Sierra Reid returns to a team that hopes to improve over a down year in 2019.

Sierra Reid is a serious bowler who also likes to make the sport a lot of fun.

The Ewing High School sophomore gets a lot of time on the lanes between bowling for the Blue Devils girls’ team and helping whenever she can with Ewing’s Unified bowling team.

She brings an upbeat personality to both teams, and she also is a leader in Ewing’s Unified Physical Education class that combines general education students with special needs students.

“Last year, I did it too,” Reid said. “We only had two freshmen last year. Me and my friend, because they knew how good we were with them. My one best friend, she’s special needs, and me and her get along really well.”

Reid enjoys those interactions, and she has also made a big impact on the EHS girls bowling team.
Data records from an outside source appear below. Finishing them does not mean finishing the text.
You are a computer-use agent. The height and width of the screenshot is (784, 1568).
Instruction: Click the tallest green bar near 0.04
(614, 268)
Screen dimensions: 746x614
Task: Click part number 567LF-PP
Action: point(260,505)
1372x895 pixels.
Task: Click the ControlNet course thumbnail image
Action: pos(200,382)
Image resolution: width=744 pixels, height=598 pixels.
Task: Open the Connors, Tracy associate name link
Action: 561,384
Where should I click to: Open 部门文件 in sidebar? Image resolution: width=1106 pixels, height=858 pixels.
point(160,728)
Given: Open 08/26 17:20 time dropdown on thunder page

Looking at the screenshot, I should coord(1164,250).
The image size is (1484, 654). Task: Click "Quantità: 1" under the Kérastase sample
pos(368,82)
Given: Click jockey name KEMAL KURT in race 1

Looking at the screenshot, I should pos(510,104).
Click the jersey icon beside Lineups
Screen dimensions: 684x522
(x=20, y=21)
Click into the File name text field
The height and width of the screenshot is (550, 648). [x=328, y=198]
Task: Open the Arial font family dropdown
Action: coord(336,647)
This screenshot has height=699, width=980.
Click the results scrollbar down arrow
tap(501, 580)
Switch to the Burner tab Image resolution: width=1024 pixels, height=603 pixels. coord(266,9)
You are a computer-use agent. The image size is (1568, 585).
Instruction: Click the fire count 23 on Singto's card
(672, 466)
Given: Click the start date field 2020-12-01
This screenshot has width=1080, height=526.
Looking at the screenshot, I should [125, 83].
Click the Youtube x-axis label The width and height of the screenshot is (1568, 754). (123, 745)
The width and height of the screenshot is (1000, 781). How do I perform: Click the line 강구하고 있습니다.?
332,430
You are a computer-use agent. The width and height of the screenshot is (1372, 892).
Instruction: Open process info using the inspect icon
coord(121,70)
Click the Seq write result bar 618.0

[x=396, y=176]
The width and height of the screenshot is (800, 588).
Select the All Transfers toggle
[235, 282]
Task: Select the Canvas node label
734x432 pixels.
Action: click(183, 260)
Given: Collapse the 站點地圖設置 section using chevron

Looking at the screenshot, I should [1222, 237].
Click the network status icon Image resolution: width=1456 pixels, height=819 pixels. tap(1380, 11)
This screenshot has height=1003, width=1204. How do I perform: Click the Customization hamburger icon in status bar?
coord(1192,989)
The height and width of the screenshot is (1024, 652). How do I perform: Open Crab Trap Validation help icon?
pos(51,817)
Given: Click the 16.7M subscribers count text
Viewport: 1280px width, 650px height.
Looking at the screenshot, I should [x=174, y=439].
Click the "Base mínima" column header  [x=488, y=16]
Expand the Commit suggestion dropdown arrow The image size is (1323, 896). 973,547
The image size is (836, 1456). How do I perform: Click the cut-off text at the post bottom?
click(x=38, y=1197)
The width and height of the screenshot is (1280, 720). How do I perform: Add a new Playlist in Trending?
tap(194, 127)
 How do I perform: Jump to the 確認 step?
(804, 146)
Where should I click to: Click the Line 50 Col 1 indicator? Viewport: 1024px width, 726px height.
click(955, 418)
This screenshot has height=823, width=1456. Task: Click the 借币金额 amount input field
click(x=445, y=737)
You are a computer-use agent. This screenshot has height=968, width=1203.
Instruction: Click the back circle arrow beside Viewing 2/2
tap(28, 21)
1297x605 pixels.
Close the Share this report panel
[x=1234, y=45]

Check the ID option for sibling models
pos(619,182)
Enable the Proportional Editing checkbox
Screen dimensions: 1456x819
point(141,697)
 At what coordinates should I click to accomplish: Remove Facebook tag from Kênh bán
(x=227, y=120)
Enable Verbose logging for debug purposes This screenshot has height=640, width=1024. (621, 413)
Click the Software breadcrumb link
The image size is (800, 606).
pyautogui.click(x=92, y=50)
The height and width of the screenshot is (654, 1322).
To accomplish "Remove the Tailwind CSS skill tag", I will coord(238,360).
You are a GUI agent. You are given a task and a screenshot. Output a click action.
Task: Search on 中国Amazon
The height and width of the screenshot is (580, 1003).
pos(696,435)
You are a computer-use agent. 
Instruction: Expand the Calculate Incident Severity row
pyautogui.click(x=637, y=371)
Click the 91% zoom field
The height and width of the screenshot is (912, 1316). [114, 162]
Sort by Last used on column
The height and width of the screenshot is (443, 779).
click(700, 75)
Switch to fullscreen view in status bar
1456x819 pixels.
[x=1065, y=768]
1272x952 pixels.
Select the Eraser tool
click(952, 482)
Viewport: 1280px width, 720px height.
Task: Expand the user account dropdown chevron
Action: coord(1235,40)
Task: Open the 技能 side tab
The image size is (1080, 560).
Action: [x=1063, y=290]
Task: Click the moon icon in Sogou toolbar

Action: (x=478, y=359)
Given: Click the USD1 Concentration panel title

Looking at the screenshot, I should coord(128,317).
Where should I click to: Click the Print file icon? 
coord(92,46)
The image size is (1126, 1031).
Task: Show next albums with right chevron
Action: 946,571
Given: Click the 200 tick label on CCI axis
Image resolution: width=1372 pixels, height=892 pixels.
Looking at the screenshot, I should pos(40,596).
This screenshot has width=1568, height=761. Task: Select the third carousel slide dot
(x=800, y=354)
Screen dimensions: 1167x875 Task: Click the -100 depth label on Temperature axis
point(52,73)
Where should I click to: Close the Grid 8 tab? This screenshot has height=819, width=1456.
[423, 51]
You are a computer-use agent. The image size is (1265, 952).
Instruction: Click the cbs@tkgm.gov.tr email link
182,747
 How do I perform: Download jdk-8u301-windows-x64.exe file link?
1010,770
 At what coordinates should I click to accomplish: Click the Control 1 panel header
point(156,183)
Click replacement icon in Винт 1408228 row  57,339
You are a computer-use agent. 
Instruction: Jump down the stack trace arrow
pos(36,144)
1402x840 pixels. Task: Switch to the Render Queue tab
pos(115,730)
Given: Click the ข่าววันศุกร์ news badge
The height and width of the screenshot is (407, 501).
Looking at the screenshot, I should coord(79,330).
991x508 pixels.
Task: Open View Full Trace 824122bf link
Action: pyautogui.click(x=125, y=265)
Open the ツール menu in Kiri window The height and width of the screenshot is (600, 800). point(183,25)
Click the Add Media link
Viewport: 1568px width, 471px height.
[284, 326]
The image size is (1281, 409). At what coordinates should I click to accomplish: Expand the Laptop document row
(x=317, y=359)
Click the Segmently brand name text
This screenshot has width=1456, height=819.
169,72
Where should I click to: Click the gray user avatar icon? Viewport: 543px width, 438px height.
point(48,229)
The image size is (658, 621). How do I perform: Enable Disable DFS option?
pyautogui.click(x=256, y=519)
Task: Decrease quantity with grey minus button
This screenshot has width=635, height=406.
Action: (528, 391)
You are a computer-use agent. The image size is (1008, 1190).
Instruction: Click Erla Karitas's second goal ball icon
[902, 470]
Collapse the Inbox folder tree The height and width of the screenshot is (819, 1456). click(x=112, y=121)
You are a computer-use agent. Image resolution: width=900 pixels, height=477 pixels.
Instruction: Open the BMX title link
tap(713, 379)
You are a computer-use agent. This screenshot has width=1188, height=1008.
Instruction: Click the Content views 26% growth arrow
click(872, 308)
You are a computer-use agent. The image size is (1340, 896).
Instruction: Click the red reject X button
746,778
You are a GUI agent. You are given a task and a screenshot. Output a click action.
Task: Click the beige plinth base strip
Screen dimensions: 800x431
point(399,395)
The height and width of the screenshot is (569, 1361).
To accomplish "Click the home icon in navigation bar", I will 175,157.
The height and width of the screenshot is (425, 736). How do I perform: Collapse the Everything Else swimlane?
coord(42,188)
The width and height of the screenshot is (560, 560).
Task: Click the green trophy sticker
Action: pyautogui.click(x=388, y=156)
Reid burst onto the scene last year.

“She came in as a freshman, but she didn’t perform as a freshman,” said Ewing head coach Dave Angebranndt. “She came in already fine-tuned, and just a couple things here and there you had to tweak every once in a while.”

Reid shares her sarcasm and humor with teammates and can keep things light, but knows how to buckle down for practice and competition. She’s part of a group that is looking to bring Ewing back to the top. The Blue Devils won their first four matches of the year, all 4-0, including a shutout of Pemberton.

“That’s a really big accomplishment,” Reid said. “Last year, we didn’t beat them.”

This year, it’s the Blue Devils who are full of talent. Reid is back after bowling one year of high school, Jazmyn Willis returns for her junior year after missing all of last year due to injury, and Olivia Ross is back for her senior year and fourth season.

Adding into the mix are two impactful bowlers. Mia Siminitus, who’s part of the reason that Reid is so good, has come in as a freshman and posted the team’s best scores. And Marian Ordonez has been a vital addition as a new bowler. The Blue Devils didn’t have the minimum five bowlers for team scoring until the junior joined the squad.

The strong start has the Blue Devils thinking about winning the Burlington County Scholastic League Tournament and contending in the South Jersey Group II tournament.

Reid is feeling good about Ewing’s chances this year. They have one strong bowler in each class, which makes them a blend of talent and ages that could help the Blue Devils rekindle their glory days.

“We’re up there,” Reid said. “We have a good team. Our boys are good, but we’re pretty good too. Jazmyn was hurt last year so she couldn’t bowl. Her coming back will help put us back up there.”

The make-up of the team is special and the Blue Devils are hoping to make the most of their collection this year.

Reid’s return and the fact that she still has two years is important. She started out playing softball, but at 10-years-old, she found a new sport. Reid still plays softball, but now considers bowling her top sport.

“I feel like it’s better for me,” Reid said. “I feel like I could go somewhere with that. With softball, I feel like a lot of people can do it, and a lot of colleges just look for somebody to sit on the bench. Bowling, it doesn’t come to everybody. If you’re good at it, you have potential. You can learn bowling, but if you have something there, you really have something.”

Reid saw potential early. She started off with Siminitus and they grew together.

“We were going to bowl for fun at Curtis, and her dad saw that they had a league on Saturdays,” Reid recalled. “We started doing that. Once I got to the high school, they had the bowling team so I started doing that. And now I still do leagues on Saturdays and I still work on myself and she does it too. I started when I was 10 and she started when she was 9.”

Reid liked bowling immediately. It crossed over with her softball somewhat, and the similar motions seemed to aid her. “It took time to work on it, but it kind of came easily,” Reid said.

She now focuses on taking the smaller steps to becoming a better bowler. She studies the lanes more to find the patterns for where to throw her ball just right. And she has a year of high-school bowling under her belt, which helps in knowing what keys there are to having a good day.

“If you start off with a bad energy, the rest of your team is going to get that energy,” she said. “If you start off with a good vibe, everyone else is going to get that vibe. You try to start off with happy energy and keep it throughout the three games and everybody else will hopefully keep that energy.”

The bus rides are a great chance to build energy. The bowling team is inclusive between the boys and the girls and between classes. Reid’s energy is a plus.

“I think she brings out the best in the rest of the team,” Angebranndt said. “I think the chemistry that the girls have this year is unlike others that we’ve had in the past.”

Angebranndt likes Reid’s consistency in matches and her competitiveness. She bowled a career-high 240 in tryouts this year and prides herself on being able to pick up the ever-important spares. Having seen all of the different bowling venues used last year takes away some of the anxiety of matches.

“Bowling in high school, as many people don’t think, is challenging because they think bowling is cheese fries and sodas,” Angebranndt said. “It’s competitive and having a year under her belt and seeing what the competition is like, she’s come in this year and she’s ready to go and ready to advance this team into a spot that they haven’t been in a while.”